Dublin's Famine Memorial
Jeanie Johnson Tall Ship
The ship was along the Liffey River and as it was morning it was a beautiful walk and quite enjoyable. When I got to the ship though I saw that all the tours were booked for the next few hours (only one tour was offered an hour), so I made my way back toward the city centre and back to my apartment.  Upon returning back to my apartment I discovered that the internet was not working, which might not seem like a problem, but it is when it is necessary to get in contact with my friends and family, to find out what bus to take, or write an essay. So, I spent quite a bit of time out of the house or at Starbucks till the internet connection righted itself about 3PM. During this time my friends and I realized that we needed to print our tickets to A Midsummer Night’s Dream which we had bought online on Friday. Being that Dublin basically shuts down on Sundays we had a huge problem on our hands. Every library and print shop was closed along with UCD. So, I went from Wi-Fi hotspot to Wi-Fi hotspot trying to find a place to print. Eventually I discovered an internet cafĂ© on Grafton Street where I could use the internet and print for only 2 Euro. In all honestly my friends and I had forgotten that places like that existed (who doesn’t have connection to internet?). 
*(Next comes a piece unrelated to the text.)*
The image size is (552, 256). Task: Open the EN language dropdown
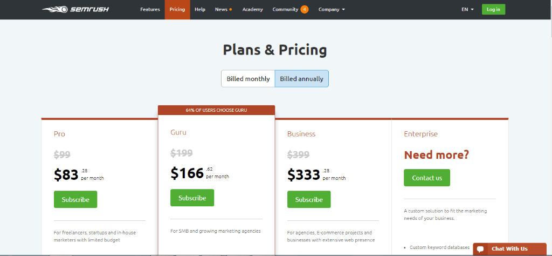[x=467, y=10]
After that crisis had ended it began to rain, which is not that unusual, though the Irish have discussed that has been an unnaturally nice summer; we are in the middle of a ‘heat wave.’ I was only worried because the play that we were going to that evening was going to be held in the gardens behind Dublin Castle next to the Chester Beatty Library. Thankfully when 7:30 came along the rain had stopped but the sky was still ominous. I made the unfortunate decision to try and look cute, so I wore a dress. During the hour and a half performance the wind blew ferociously and it was freezing. The rain held off though until we were walking to our bus stops. The play though was amazing! It was in the original Shakespeare, but with 1970s costumes and music; definitely worth seeing despite the bitter cold. 
Demetrius, Helena, and Lysander
The Fairy King Oberon
Puck

Saturday, July 26, 2014

Living Lavishly



Oscar Wilde statue in Merrion Square
I tend to think of myself as being a cultured girl; I am decently traveled, I like classical music and literature, I can appreciate some art. This morning I finally got to the National Gallery, which I had planned to go to last week but was not able to due to my foot. At 9:30 I strode through the gallery doors just as the museum opened to beat the crowds as there is nothing worse than a crowded museum. As the museum is being refurbished for its 150th anniversary (1864-2014) a few of the galleries are closed, but the two that I saw—the European masters and the Irish masters—were very good. Unfortunately we are not allowed to take pictures of the art, but I can say that the artwork was beautiful. They had paintings from the 15th century to the 20th, and works from artists such as Picasso, Vermeer, and Monet, along with a host of others. They even had a collection on loan from Russborough, which if you remember, is the estate I saw in County Wicklow. After being broken into four times by art thieves, the most valuable art was put in the National Gallery for safe keeping. I will admit that I prefer more classical painting to the modern masters (I did not really like the Monet and Picasso that they had), but I still enjoyed my museum experience. The weather promised rain later, so I decided to enjoy the dry weather by stopping at the Queen of Tarts for a kettle of tea and a gluten free macaroon. 
The National Gallery of Ireland
The Picasso that I did not particularly like, though I do appreciate the talent that took to create it.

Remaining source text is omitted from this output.